Awareness of the rapidly developing cybersecurity threat landscape is rising among North American corporate leaders, members of the management team at cybersecurity firm Dragos said in a webinar last week.
But the importance of protecting operational technology assets and industrial control systems (ICS) is still far behind where it should be, at least according to attendees’ anecdotal experiences.
“When I look at my services team, 90% of our engagements … in the manufacturing sector particularly, have weak or zero perimeter control from their corporate to their OT environments,” Ben Miller, vice president of services at Dragos, said in the OT Cybersecurity Strategies webinar. “That’s combined with [the fact that] 60% of shared credentials are used between corporate and OT [environments] … and nearly all of [our engagements] lack an OT-capable visibility into what is occurring within those environments.”
Miller said that, in his experience, company leadership and board members tend to see “data breach and data loss as the significant risk on the technology side,” while protection of OT systems is usually a lower priority. Dragos’ Chief Information Security Officer Steve Applegate, whose background includes advising on NERC’s Critical Infrastructure Protection standards, attributed this disparity to the typical background of management team members. He said that a large part of his goal when speaking to corporate clients is simply overcoming this divide between business-oriented and technology-oriented thought patterns.
“It seems like [for] the majority of boards … their skill set is going to be in business,” Applegate said. “You get attorneys, and you can get people that are very focused on government regulations and [other] things, that make up senior leadership teams. And then you come in, and it’s so important to learn their language and to figure out how to frame the risks in the language … that they’re aware of, and to be able to establish that credibility.”
Basic Presentation Skills Pay off
While the skills involved in speaking to boards of directors and leadership teams go beyond what Applegate referred to as “Toastmasters-type of stuff,” some of the same rules apply. One of the most basic guidelines is that public speakers of any stripe have to know their audience.
For cybersecurity professionals presenting on OT threats, this means understanding the type of personnel who are going to be attending the meeting: Are they C-suite executives, or middle management working closer to the front lines? Are their backgrounds in law or finance, or do they have a firsthand knowledge of cybersecurity?
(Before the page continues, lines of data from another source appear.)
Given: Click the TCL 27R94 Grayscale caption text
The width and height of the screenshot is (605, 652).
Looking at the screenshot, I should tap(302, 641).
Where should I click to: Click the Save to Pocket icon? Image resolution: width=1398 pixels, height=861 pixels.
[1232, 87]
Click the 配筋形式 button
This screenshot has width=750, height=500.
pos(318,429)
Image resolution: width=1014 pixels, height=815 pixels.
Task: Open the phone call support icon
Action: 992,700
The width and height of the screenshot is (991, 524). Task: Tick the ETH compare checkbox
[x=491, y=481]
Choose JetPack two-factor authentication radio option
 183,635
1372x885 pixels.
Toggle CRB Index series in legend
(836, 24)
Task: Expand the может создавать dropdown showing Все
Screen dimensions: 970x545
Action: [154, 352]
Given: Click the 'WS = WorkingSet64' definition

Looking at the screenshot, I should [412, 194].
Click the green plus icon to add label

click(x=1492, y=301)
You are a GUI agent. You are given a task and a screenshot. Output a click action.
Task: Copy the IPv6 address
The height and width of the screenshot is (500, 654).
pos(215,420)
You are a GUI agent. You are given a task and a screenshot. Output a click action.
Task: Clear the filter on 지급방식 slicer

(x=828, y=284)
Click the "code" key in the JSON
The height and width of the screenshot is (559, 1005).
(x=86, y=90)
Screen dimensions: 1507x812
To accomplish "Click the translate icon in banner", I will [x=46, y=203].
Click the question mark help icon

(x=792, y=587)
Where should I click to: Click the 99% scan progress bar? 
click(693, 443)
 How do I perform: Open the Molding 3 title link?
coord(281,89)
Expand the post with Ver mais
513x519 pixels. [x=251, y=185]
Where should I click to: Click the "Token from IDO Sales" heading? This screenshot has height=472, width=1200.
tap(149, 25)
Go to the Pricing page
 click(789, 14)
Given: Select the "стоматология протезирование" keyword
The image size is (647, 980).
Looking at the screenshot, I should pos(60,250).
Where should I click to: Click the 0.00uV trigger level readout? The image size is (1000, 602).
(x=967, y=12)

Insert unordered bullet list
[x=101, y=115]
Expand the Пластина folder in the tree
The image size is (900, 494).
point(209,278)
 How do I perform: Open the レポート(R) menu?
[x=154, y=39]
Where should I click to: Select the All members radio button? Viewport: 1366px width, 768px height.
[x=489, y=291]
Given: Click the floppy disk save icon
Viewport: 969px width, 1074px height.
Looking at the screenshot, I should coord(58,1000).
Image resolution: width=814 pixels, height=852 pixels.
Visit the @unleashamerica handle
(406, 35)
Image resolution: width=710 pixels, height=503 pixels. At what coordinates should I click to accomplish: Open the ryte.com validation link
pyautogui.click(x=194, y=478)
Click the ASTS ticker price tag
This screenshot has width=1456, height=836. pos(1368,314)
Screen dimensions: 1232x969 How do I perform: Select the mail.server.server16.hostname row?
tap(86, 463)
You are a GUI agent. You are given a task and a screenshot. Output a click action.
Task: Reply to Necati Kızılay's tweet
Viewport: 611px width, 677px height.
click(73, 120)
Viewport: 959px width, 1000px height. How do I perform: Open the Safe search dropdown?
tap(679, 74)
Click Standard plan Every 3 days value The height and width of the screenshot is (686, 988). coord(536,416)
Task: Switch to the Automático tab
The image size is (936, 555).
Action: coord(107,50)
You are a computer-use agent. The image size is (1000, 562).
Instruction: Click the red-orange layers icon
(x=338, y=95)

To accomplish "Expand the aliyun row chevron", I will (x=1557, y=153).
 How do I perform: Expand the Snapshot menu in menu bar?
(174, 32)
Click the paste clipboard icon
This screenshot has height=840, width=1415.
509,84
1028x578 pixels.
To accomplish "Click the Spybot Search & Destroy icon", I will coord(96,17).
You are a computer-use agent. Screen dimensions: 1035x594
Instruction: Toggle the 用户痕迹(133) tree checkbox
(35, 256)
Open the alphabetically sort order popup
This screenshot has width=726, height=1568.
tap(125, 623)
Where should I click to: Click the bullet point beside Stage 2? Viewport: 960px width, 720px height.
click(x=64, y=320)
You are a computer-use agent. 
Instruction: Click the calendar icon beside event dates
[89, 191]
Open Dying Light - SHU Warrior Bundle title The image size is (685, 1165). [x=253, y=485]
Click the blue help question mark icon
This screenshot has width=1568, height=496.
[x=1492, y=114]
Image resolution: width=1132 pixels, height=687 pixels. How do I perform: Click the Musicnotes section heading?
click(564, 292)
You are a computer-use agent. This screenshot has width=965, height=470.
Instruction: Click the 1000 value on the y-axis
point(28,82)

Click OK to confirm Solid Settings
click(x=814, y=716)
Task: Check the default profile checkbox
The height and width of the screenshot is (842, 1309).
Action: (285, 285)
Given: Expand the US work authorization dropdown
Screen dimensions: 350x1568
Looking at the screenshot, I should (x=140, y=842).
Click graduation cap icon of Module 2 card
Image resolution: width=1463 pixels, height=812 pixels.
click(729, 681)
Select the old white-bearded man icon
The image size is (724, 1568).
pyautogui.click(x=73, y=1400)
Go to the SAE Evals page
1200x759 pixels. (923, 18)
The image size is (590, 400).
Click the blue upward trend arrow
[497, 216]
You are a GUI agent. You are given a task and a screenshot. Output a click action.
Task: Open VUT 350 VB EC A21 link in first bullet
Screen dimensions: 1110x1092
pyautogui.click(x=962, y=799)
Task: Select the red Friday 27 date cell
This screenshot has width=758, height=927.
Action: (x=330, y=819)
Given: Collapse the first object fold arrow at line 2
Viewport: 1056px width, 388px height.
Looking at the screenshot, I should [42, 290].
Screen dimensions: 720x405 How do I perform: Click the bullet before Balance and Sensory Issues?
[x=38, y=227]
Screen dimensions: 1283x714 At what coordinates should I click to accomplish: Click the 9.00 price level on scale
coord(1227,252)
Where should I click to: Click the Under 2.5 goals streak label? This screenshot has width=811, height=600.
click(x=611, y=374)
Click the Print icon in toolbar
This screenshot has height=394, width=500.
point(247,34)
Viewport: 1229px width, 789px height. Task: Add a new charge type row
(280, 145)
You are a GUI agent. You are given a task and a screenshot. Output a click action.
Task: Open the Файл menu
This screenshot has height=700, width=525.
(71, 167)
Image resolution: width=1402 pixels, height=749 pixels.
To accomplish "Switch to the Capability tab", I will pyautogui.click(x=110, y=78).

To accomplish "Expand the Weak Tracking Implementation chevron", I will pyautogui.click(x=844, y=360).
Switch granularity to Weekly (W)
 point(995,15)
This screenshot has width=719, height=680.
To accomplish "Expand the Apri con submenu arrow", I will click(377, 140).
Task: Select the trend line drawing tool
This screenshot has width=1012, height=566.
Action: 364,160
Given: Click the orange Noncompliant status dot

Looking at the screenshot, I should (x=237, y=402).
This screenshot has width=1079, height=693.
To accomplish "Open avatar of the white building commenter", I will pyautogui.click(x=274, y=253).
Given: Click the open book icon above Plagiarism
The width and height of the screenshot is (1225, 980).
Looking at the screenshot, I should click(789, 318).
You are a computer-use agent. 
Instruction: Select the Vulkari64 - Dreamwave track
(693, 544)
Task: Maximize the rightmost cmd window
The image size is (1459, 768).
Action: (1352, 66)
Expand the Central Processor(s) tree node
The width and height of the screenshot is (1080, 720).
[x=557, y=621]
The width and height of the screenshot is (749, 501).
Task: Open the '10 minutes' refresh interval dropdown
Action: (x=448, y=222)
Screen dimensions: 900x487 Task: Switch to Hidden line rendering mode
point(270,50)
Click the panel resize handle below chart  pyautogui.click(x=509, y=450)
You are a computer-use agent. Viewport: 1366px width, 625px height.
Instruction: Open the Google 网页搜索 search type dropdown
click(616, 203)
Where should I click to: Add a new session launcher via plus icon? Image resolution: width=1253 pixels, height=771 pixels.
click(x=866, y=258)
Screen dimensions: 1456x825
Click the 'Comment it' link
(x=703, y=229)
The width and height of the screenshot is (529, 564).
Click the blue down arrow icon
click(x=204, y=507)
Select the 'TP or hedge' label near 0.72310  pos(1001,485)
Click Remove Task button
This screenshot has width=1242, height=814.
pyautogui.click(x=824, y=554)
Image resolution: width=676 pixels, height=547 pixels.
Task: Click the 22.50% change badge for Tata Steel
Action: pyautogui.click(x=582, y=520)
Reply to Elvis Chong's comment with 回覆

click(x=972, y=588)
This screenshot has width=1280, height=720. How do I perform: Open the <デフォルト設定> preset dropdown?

In addition to learning about the people who will be attending, Applegate advised security advisers to learn about the organizations for which they work. This means understanding the type of business that they do, but also getting a sense of how the business functions internally, how the leadership teams work together and what managers prioritize.
“I don’t think it’s magic; it’s people; it’s learning people, but some [things] have helped me to kind of get the temperature of the group,” Applegate said. “I’ve read historical meeting minutes. I’ve gone back and looked at the projects that got accomplished, and which things succeeded, which ones didn’t. I’ve watched videos sometimes, if there [were] videos available of different board meetings or the leadership meetings.”
Keep it Simple
Additional successful communication strategies that Applegate shared include keeping presentations simple by holding deeper information back for Q&A periods, rather than burying audiences in technical jargon up front. Keeping the talk grounded, through the use of benchmarks and clear metrics, is also essential; while IT experts must sometimes make assumptions where hard data are unavailable, this must be avoided when possible and clearly labeled when unavoidable.
“Don’t use FUD — fear, uncertainty and doubt,” Applegate said. “That’ll blow up in your face. It hurts your credibility. It sounds like you’re crying wolf or complaining. Instead, a risk assessment with a penetration test, or whatever, to help quantify likelihood … prompts lasting action and helps to change the culture as opposed to just sounding like you’re afraid and throwing out fear as a tool.”
However, Applegate also warned that presenters must impress the urgency of the threat on corporate leadership. Ensuring that those in responsible positions understand why investments in cybersecurity are needed can protect those programs down the line when other priorities threaten to take away focus.
“I think it’s table stakes that a program is not going to succeed without executive buy-in,” Applegate said. “Eventually you’re going to need money; some business leaders’ … projects are going to be at stake and they’re going to try to put a foot on the brakes for some of the security program, and the only way to get over that stuff is having the right kind of governance, which starts at the senior leadership.”